As nauseating as the future looks for my crew and me, there is no turning back now. The journey to arrive here was grueling. We have crossed the Rubicon. We are going up.

Yours,

W.J.H.

The journey to get to Fumu was indeed grueling for Hoyt’s team, and especially for Hoyt himself. The difficulties began right after the meeting with Junk in New York, when he had to tell Wizzy of his plans. She had tolerated the Everest expedition two years earlier, but when he told her of his plans to take on another Himalayan mountain, she raised her voice at her husband for the first time in their marriage. She called him unstable and suggested that perhaps William had inherited his mother’s insanity. She said that he had lost his religion, his family, and his bearings. His need to climb and his need to compete with Aaron Junk were distracting him to the point where family was an afterthought. “For William” Wizzy wrote a dear friend just before the Fumu ascent, “remembering to spend time with me has become like remembering to pay the taxes.

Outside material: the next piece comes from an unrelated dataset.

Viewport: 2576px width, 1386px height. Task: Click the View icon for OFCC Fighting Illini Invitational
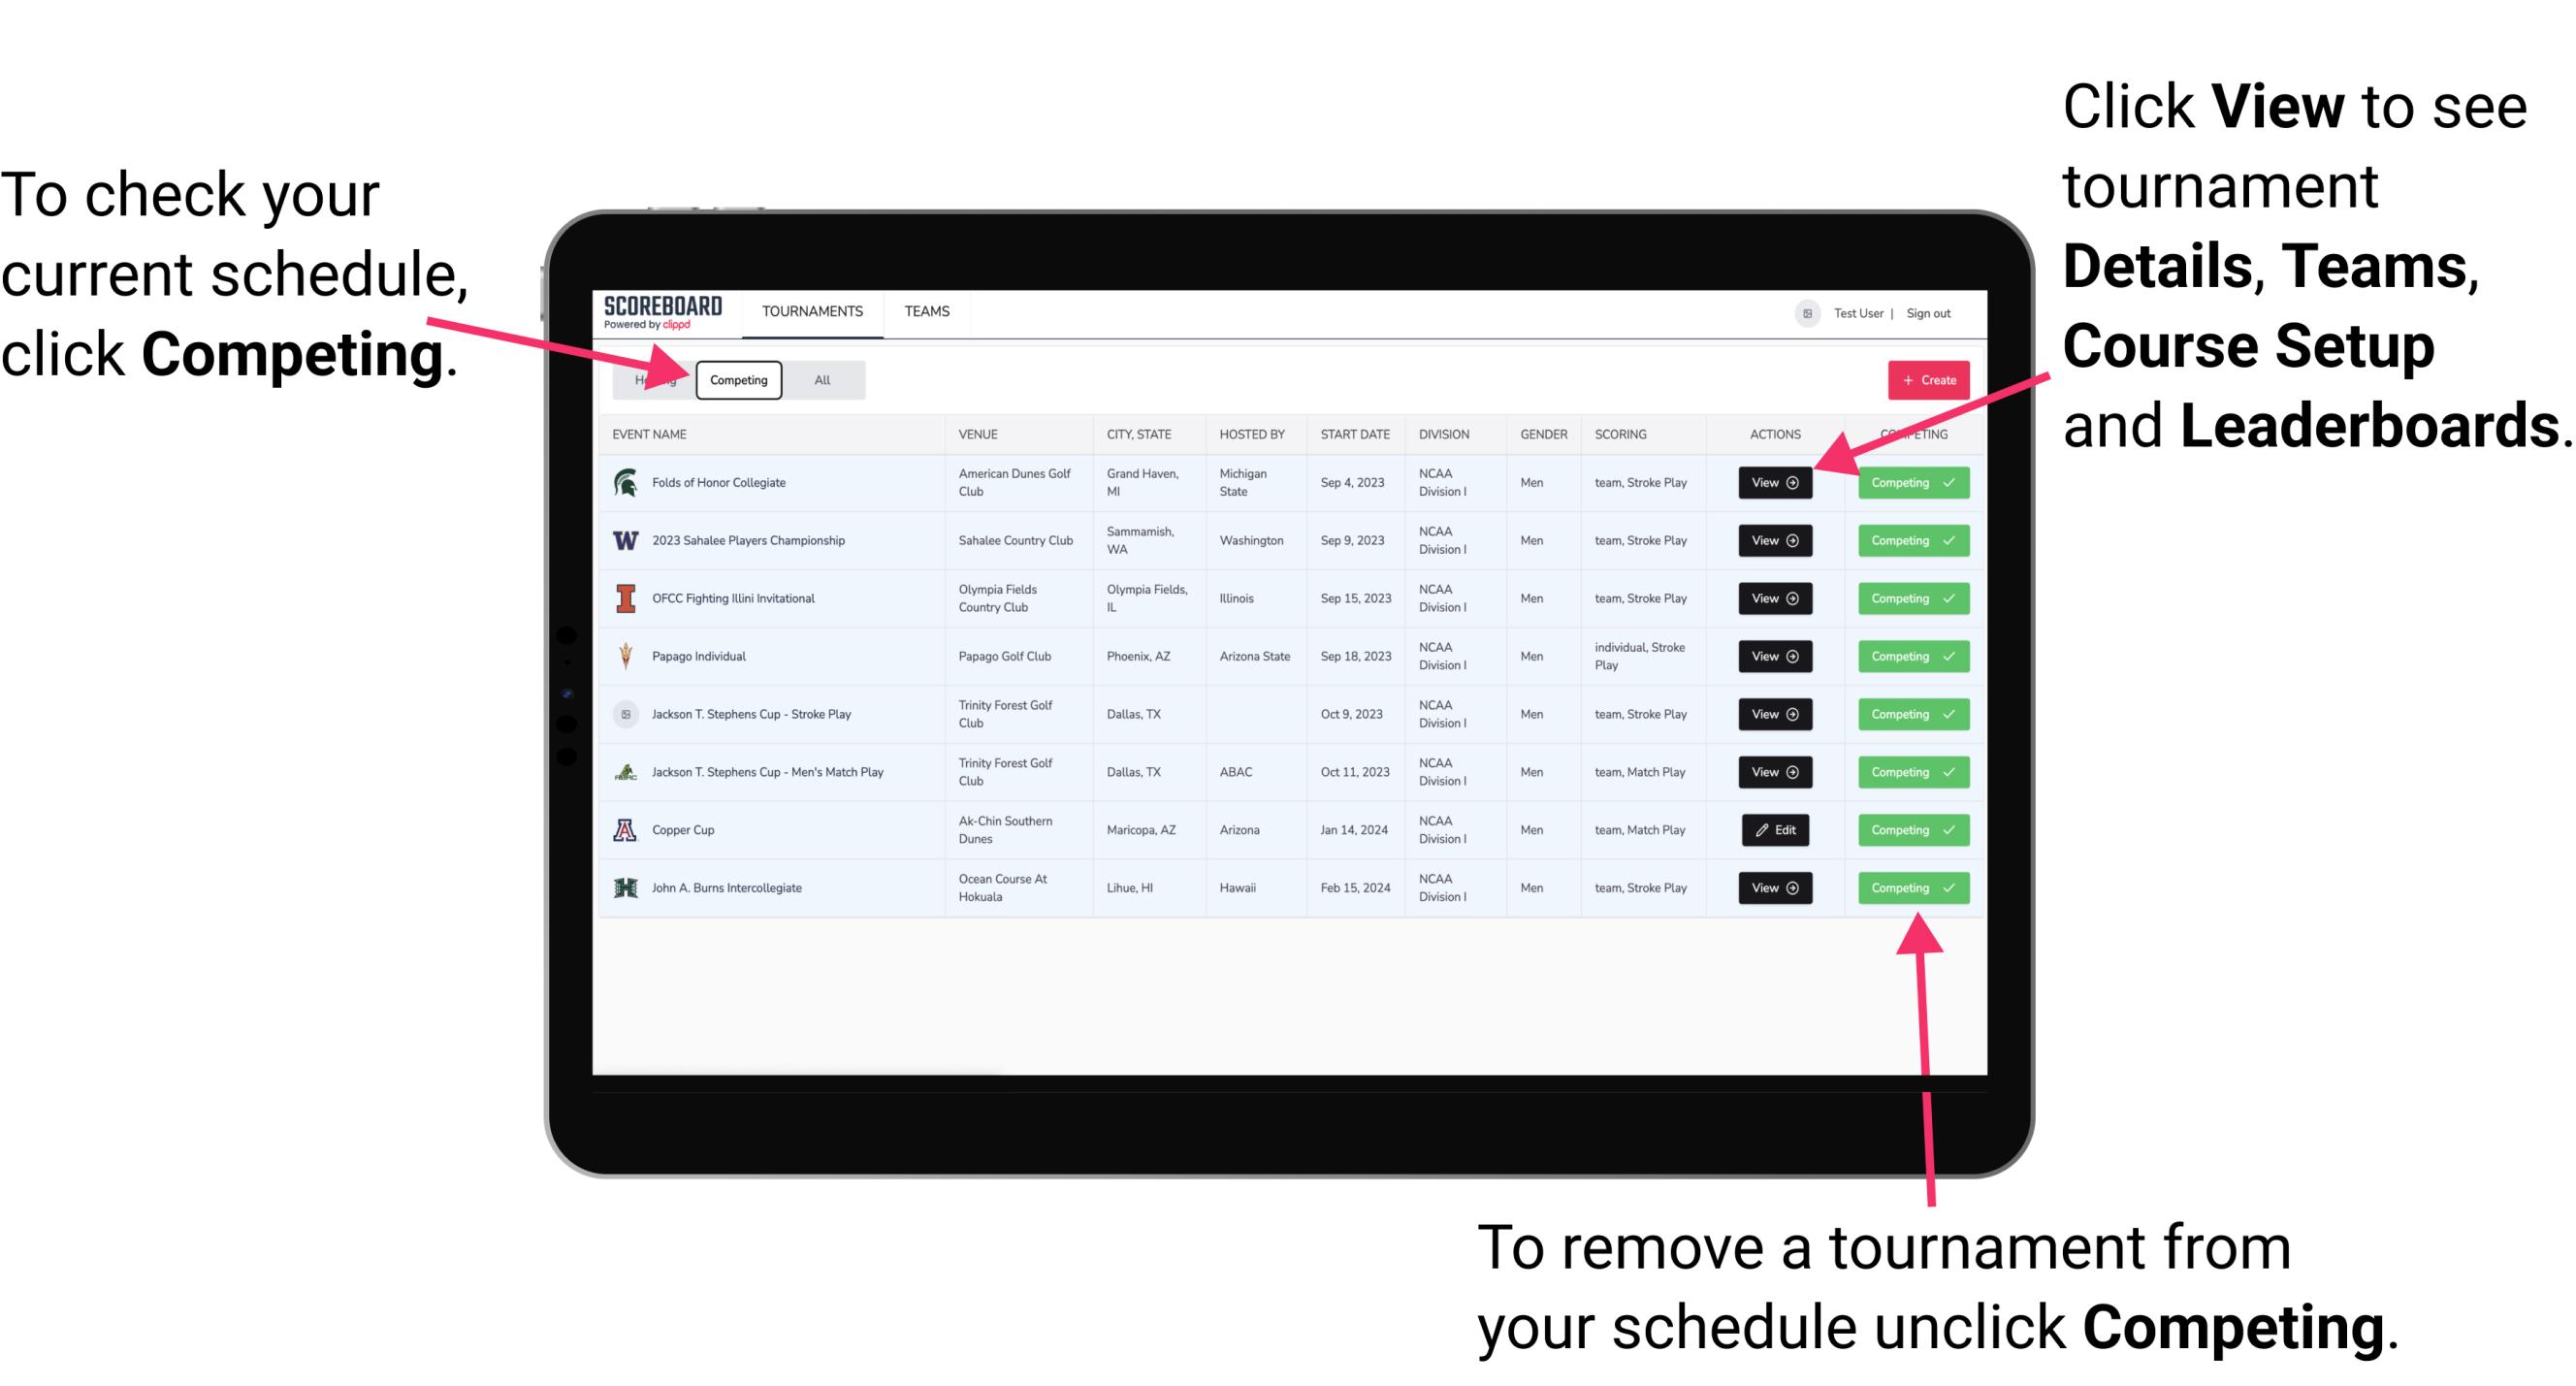pos(1773,599)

Now he is planning some far-flung adventure about which I am to have no information. This can only further isolate him from his sons and me. The boys do not know their father. Before they went off to college they knew him only as some hulking figure that was sometimes in the house, mumbling at the newspaper, telling them not to slurp their soup, or snoring too loudly. Now he is someone they only see at Thanksgiving and Christmas because those holidays do not fall during his normal climbing season.” The war in Europe was a blessing for Wizzy because it kept William at home except for a few weekend excursions. But now not even a global conflagration could stop him from climbing.

Wizzy gathered up her nerve and gave Hoyt an ultimatum: Stay with her, visit the boys at college regularly and stop climbing, or continue to climb and live without her. Hoyt did not see this as a choice. As much as he loved her – whatever “love” was to the William Hoyt of 1941 – he had to see this competition through to its conclusion, and the conclusion was so close. It was no longer about the love of climbing. In fact, he felt he was at a place in life where perhaps he could walk away from the Thrill of the Ascent. His body was certainly telling him to reign in; that the grid of New York City was not such a bad place to spend his time. No, it had nothing to do with climbing any more. To use his words from his Fumu journal, Hoyt said it had everything to do with “Vanity and Wrath.” “I sense there is a little Gluttony in there as well, but I would be hard-pressed to explain why without sounding like some effeminate, French poet. Yes, let us leave it at Vanity and Wrath.”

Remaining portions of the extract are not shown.